**WORK REQUIRED:**
Convert the entries into a numbered list, starting with the line that contains "Select team エクセレントフィート in first row" and going on through the line that contains "Click the first". Leave out blank lines and include nothing outside that stretch.

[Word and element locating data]
# # #

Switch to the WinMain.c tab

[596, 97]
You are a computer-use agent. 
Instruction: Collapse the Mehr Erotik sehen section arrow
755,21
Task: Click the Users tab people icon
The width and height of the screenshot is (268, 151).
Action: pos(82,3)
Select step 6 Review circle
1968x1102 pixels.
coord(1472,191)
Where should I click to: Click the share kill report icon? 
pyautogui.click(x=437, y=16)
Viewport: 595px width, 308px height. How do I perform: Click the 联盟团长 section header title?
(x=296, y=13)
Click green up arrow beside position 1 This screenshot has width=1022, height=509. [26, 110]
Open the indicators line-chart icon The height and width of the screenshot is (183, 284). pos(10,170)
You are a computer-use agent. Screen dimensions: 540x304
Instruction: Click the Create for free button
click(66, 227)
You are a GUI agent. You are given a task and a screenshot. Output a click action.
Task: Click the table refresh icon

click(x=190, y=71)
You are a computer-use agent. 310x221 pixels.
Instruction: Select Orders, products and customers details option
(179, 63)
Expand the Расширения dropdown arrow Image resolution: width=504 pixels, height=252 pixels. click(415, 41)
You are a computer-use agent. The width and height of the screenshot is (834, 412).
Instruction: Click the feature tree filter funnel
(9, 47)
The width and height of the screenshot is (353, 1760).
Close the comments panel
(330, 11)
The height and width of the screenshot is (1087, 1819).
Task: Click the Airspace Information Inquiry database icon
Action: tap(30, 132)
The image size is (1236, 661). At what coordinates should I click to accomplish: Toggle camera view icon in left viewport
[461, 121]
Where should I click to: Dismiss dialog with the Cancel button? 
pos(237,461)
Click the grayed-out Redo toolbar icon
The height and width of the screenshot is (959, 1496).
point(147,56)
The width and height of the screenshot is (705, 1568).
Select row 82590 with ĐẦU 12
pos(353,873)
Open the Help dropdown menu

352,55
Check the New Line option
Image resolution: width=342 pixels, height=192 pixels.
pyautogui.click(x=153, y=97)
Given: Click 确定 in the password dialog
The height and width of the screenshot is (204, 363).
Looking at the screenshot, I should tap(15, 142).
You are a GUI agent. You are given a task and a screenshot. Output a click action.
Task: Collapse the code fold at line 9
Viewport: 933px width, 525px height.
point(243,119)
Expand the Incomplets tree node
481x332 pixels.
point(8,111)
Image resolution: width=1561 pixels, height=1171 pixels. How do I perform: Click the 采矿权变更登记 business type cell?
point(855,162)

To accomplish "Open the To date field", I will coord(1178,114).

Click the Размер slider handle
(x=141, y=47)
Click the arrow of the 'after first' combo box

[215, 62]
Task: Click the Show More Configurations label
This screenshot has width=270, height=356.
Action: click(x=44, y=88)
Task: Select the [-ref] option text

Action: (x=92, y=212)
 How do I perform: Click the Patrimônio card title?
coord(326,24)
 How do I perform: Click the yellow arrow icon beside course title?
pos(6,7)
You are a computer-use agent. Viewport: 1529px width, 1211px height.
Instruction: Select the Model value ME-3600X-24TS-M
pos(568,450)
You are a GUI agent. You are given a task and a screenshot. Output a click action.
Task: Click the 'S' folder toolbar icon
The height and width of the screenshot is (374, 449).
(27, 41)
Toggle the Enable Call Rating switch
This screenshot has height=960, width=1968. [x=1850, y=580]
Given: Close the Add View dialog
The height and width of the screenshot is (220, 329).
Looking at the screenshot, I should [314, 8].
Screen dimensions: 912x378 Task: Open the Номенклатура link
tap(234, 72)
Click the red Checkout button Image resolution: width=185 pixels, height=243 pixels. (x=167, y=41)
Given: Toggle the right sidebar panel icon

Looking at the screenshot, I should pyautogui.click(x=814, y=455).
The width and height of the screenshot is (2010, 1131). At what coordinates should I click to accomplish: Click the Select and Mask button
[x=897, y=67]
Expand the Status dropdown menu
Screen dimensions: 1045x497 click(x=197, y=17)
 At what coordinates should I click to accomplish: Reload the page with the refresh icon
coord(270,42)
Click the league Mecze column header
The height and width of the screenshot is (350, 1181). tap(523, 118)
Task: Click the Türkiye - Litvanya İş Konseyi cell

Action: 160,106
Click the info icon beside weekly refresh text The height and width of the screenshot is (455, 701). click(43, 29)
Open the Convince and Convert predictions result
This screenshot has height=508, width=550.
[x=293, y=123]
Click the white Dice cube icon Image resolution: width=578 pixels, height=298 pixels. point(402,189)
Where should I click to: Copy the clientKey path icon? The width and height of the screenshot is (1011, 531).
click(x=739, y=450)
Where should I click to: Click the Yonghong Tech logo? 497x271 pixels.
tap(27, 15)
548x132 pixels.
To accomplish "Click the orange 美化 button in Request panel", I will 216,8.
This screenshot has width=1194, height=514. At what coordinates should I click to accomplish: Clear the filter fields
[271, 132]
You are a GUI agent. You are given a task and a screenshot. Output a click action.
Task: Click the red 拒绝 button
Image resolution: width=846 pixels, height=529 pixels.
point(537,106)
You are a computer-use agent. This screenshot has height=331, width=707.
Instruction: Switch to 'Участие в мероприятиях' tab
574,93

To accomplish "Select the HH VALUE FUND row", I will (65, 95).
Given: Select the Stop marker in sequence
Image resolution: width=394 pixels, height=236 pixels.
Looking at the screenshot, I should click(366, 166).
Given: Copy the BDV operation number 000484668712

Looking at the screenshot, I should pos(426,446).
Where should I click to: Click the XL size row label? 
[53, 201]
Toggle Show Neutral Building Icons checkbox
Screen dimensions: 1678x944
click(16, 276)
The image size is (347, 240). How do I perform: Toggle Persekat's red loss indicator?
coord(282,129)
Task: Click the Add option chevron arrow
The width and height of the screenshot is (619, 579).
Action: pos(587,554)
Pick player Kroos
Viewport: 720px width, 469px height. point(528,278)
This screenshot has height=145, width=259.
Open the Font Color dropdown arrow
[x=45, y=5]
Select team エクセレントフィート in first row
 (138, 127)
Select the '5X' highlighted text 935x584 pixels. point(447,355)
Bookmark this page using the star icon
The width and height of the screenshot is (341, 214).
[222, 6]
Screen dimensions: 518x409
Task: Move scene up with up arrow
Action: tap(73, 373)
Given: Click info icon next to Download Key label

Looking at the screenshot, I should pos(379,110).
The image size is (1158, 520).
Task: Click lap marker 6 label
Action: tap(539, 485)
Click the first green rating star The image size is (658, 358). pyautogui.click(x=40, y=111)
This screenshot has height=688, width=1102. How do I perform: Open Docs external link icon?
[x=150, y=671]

# # #

**TASK SOLUTION:**
1. Select team エクセレントフィート in first row
2.  (138, 127)
3. Select the '5X' highlighted text 935x584 pixels. point(447,355)
4. Bookmark this page using the star icon
5. The width and height of the screenshot is (341, 214).
6. [222, 6]
7. Screen dimensions: 518x409
8. Task: Move scene up with up arrow
9. Action: tap(73, 373)
10. Given: Click info icon next to Download Key label
11. Looking at the screenshot, I should pos(379,110).
12. The image size is (1158, 520).
13. Task: Click lap marker 6 label
14. Action: tap(539, 485)
15. Click the first green rating star The image size is (658, 358). pyautogui.click(x=40, y=111)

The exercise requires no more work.